Elas ainda enfrentam muitas barreiras, mas cada vez mais mulheres querem estudar. O preconceito é muito grande. Na minha experiência pessoal e de outras indígenas que convivo, parece-me que todas passam pelas mesmas dificuldades. Ao sair da aldeia, a primeira dificuldade é a língua e depois o preconceito por ser indígena.

A minha trajetória não foi fácil. Mas estou sempre em contato direto com o meu povo e vejo que houve melhoras daquela época para cá. Um exemplo é a educação indígena. Hoje os professores indígenas são bem treinados, têm nível superior, existe uma preocupação maior em garantir uma educação melhor e que falem bem o português, para conseguir enfrentar o mundo fora da aldeia. Isso está acontecendo lá.

Como foi que você se envolveu com a luta por igualdade entre homens e mulheres? Você precisou se afastar das suas tradições?
Nasci na Aldeia Lagoinha. Aos 15 anos, mudei com meus pais para Campo Grande a fim de estudar. Era semialfabetizada, porque naquela época a alfabetização não era tão forte, os professores não eram tão preparados como os que vejo hoje. Quando cheguei lá comecei a enfrentar aquele mundo novo com certa timidez e receio de várias situações. Mas eu fui lutando e consegui me formar. Depois fiz um curso de enfermagem e participei da Missão Kaiowa na Aldeia Jaguapiru, na reserva próxima a Dourados.

Meu primeiro emprego foi no Pronto-Socorro da Santa Casa de Campo Grande. Teve um médico que me incentivou muito, porque eu nem pensava em emprego naquela época. Eu não tinha esse tipo de ambição de ser independente, de ter um salário, eu não pensava nisso. Eu só pensava em ir para frente e ter mais conhecimento. Eu queria ser médica, mas meus pais não acreditaram nesse sonho e não me apoiaram, porque eles não entendiam. Eu queria trabalhar no Projeto Rondon, porém esse plano não foi concretizado.

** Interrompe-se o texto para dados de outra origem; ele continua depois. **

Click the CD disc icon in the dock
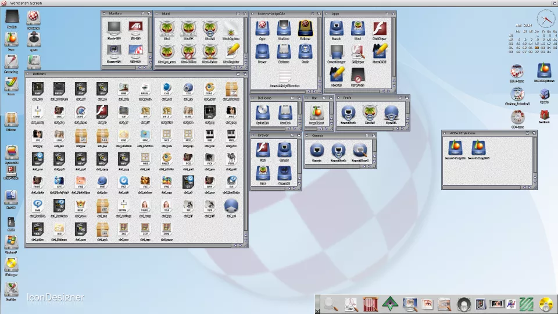This screenshot has height=314, width=558. (x=545, y=304)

Alguns anos depois entrei na Funai, onde ainda estou. Também atuei na Casa do Índio em Mato Grosso do Sul, atendendo as etnias do estado na área de saúde. Hoje trabalho com três terras indígenas dos povos Xavantes, na inclusão das mulheres xavante, que estão enfrentando muitas dificuldades, além de não entenderem o português. Quando eu converso com elas, vejo que querem saber seus direitos, mas elas são muito oprimidas, têm medo de falar e encarar os homens.

E qual é a maior dificuldade que elas estão enfrentando?
O acesso à saúde para os índios ainda deixa muito a desejar. E as maiores vítimas são as mulheres, que precisam de assistência especialmente nos partos. A nossa luta há anos é por um programa de atenção integral à saúde para mulheres e crianças indígenas. Em muitos municípios essas mulheres não recebem atendimento. Falta também informações gerais sobre saúde. As mulheres gestantes não têm informações básicas sobre ao que devem se atentar. As idosas também não têm informações para identificar problemas como hipertensão e diabetes. Eu acho que a saúde das indígenas ainda não é uma prioridade.

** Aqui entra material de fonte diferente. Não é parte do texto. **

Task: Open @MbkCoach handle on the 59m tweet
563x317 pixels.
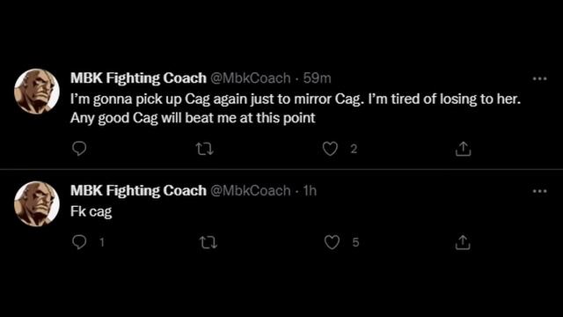Action: coord(250,78)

As mulheres indígenas estão unidas na luta por igualdade e acesso aos direitos?
No período em que passei em Brasília fui convidada para participar de uma reunião no Rio de Janeiro sobre Beijing + 10, uma discussão sobre os direitos das mulheres. Até então eu ainda não sabia nada sobre os direitos das mulheres. Na minha tradição terena, as mulheres não podiam falar muito. Hoje podem um pouco, mas, quando as mulheres falam alto, elas são discriminadas pelos homens, eles ficam meio preocupados, e avalio que eles têm também um pouco de medo de que elas tomem o lugar deles. Não é da tradição falar muito, e as mulheres respeitam a tradição. Porém, a voz da mulher indígena é necessária e precisa ser ouvida.

No Rio de Janeiro, eu e outras colegas da Funai percebemos que estavam falando de tudo: de mulheres negras, das feministas, dos direitos, mas não tinham uma visão das indígenas. Elas não estavam presentes nesse debate porque não estavam organizadas. Em 1995 resolvemos mudar esse cenário e criamos o Conselho Nacional de Mulheres Indígenas (Conami), uma entidade de articulação, promoção e defesa desse grupo. A partir daí estamos tentando assegurar que a voz delas seja ouvida, mas não é fácil. Ainda lutamos contra muito preconceito que enfrentamos diariamente, dentro e fora das comunidades indígenas, porque os homens não deixam a gente tomar a frente.